» Written exercise
Can you reproduce the material below word for word, starting at the line that contains "This screenshot has" and stopping after the line that contains "The width and"? Leave the pictures out of your answer.

[Stored material from a collection]
......

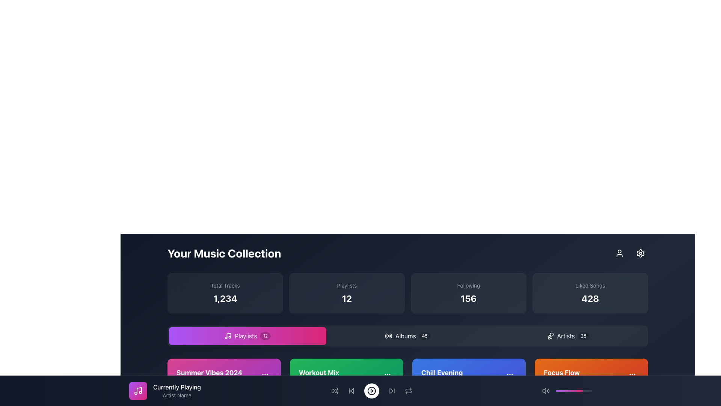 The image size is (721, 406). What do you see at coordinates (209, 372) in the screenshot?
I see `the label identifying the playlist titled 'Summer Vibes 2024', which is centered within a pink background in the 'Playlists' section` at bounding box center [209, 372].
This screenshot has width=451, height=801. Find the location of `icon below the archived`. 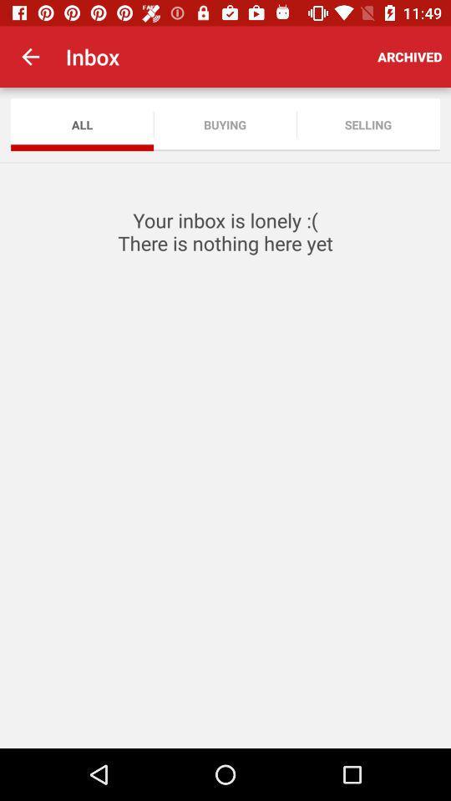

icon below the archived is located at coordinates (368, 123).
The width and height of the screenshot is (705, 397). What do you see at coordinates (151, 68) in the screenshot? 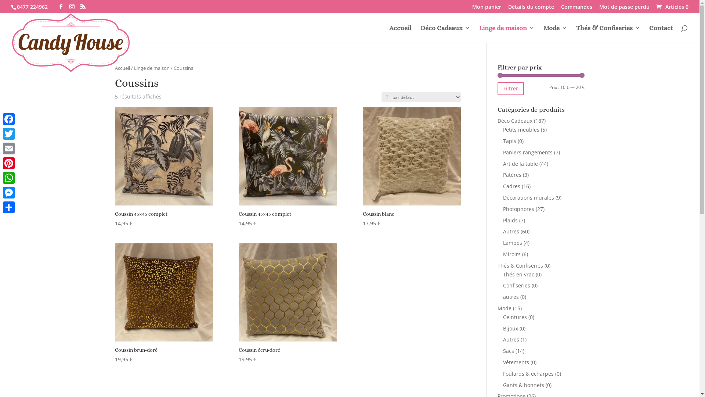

......

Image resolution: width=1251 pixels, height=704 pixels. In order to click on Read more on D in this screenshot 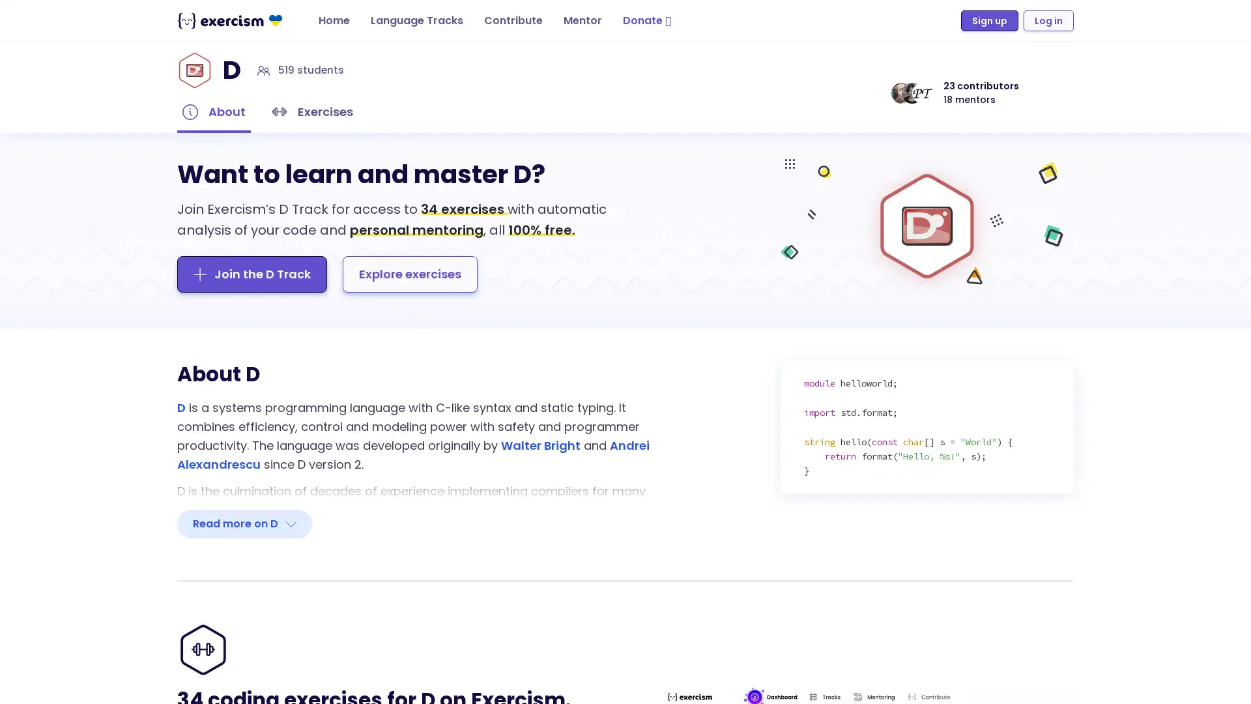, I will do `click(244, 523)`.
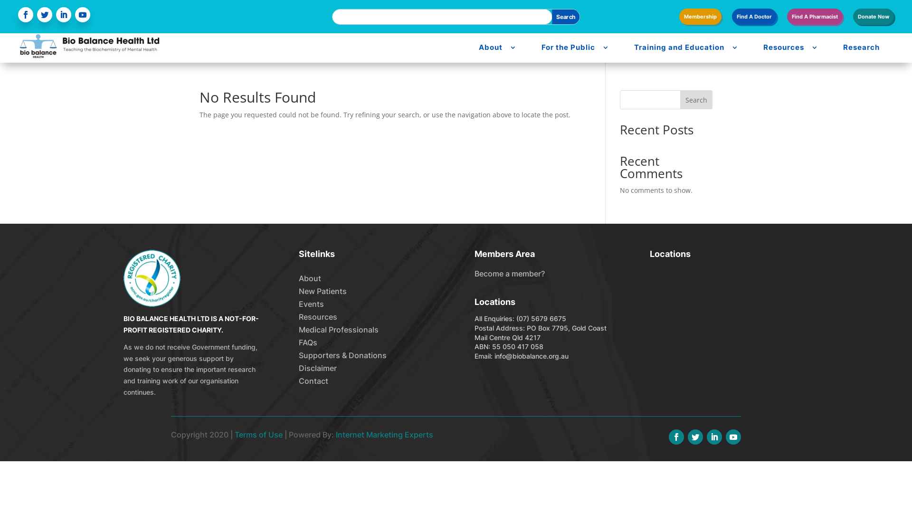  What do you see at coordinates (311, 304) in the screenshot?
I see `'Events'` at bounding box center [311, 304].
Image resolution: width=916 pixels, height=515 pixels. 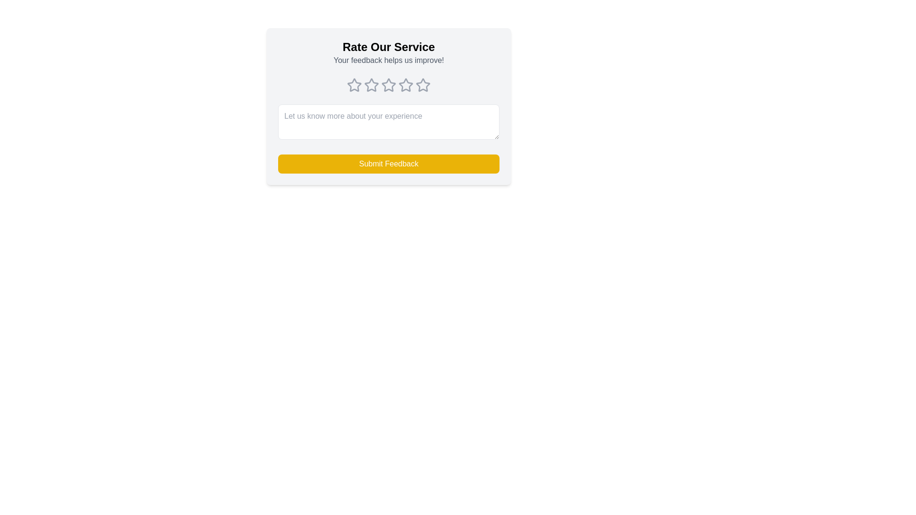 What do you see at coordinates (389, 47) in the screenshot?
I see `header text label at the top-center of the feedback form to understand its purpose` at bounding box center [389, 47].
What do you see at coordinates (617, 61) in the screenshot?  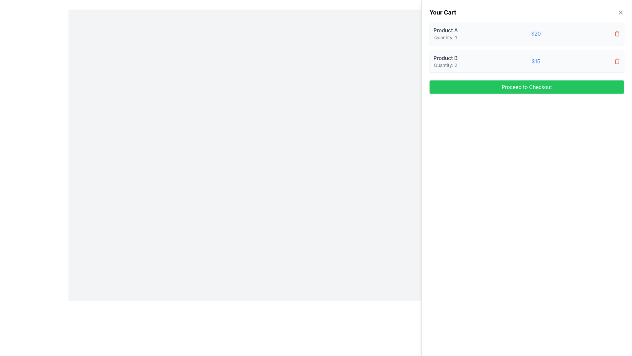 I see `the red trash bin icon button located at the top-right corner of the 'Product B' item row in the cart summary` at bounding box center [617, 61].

......

» Task result
This screenshot has width=451, height=801. Find the location of `icon below the archived`. 

icon below the archived is located at coordinates (368, 123).
The width and height of the screenshot is (705, 397). What do you see at coordinates (151, 68) in the screenshot? 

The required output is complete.